Marriage as Heedless Pursuit

By Dominic Schuler '11

"In the past, I opposed gay marriage while supporting the idea of civil unions. I have come to believe that this is a question of fairness and of equal protection under the law, and that a civil union is not equal to civil marriage."

This was said by Maine Governor John E. Baldacci when he signed LD 1020, An Act to End Discrimination in Civil marriage and Affirm Religious Freedom, last spring. He also noted in an interview that his decision to sign the legislation, a decision he firmly backs as the “right decision”, may not be final. Governor Baldacci signed a measure allowing a referendum in November, after voters mustered enough signatures to put the measure through. As we saw in California, the Maine gay marriage law is now in the hands of voters.

Next week, we may find out if this story plays out differently. I think there is something to be said for learning from Proposition 8 in California, and it seems that this is exactly what the community has done. Counter- ads to the opposition began in September and were well-received- check one out here! First TV Ad Spot: "Sam Putnam"

I thought that this was an interesting and important issue to blog about, but I also want to note that I believe there is an overemphasis in the queer community today concerning marriage. Yes- equality is important. No- denying people basic rights based on any identity isn't right.

But considering the numerous other structures in which access is still denied queer people, marriage should not necessarily be our first concern.
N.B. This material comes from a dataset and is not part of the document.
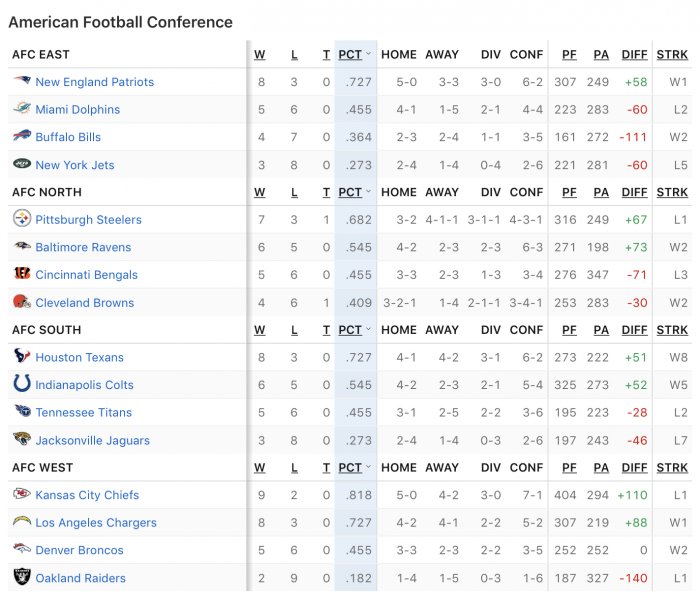Sort AFC North by PCT column
Image resolution: width=700 pixels, height=597 pixels.
(353, 192)
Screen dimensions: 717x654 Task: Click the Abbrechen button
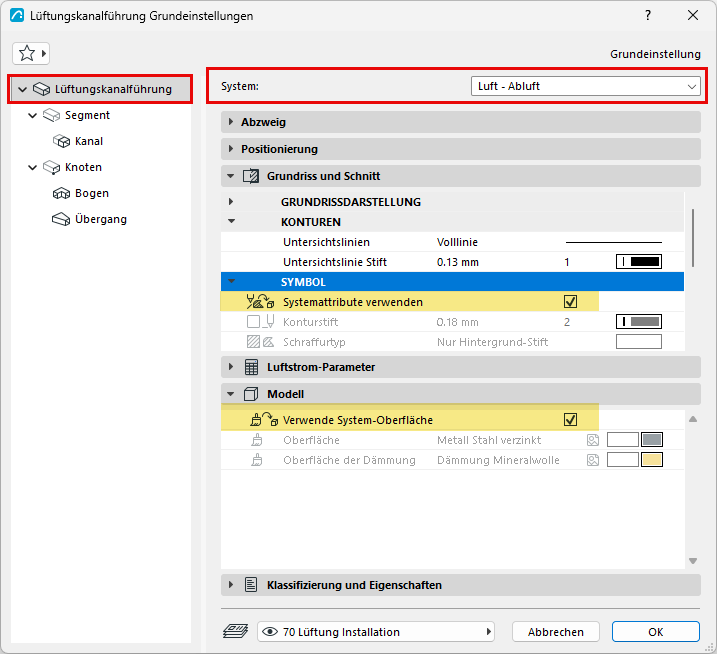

The good people fighting this struggle are necessary- this struggle is necessary. But marriage is an inherently sexist, racist, and classist institution and I, for one, have some difficulty placing it at the top of my priority list. Furthermore, marriage is still highly focused on an idea of a nuclear family unit that risks alienating members of the queer community who marriage does not serve, or who have little interest in the institution. Simply changing the idea from one of a mother, a father, 2.5 kids and a dog to one in which the 2.5 kids can have two mommies or two daddies? Not that big of a switch. The working structure of marriage cannot be solved by granting access to an institution that is still riddled with problems- that is merely a 'quick fix' and I urge caution against mistaking victory in the fight for gay marriage as the signal to 'lay down our arms'. Rather, we should see the problems inherent in marriage as a call to arms, and we should remember that with every such victory, someone is silenced.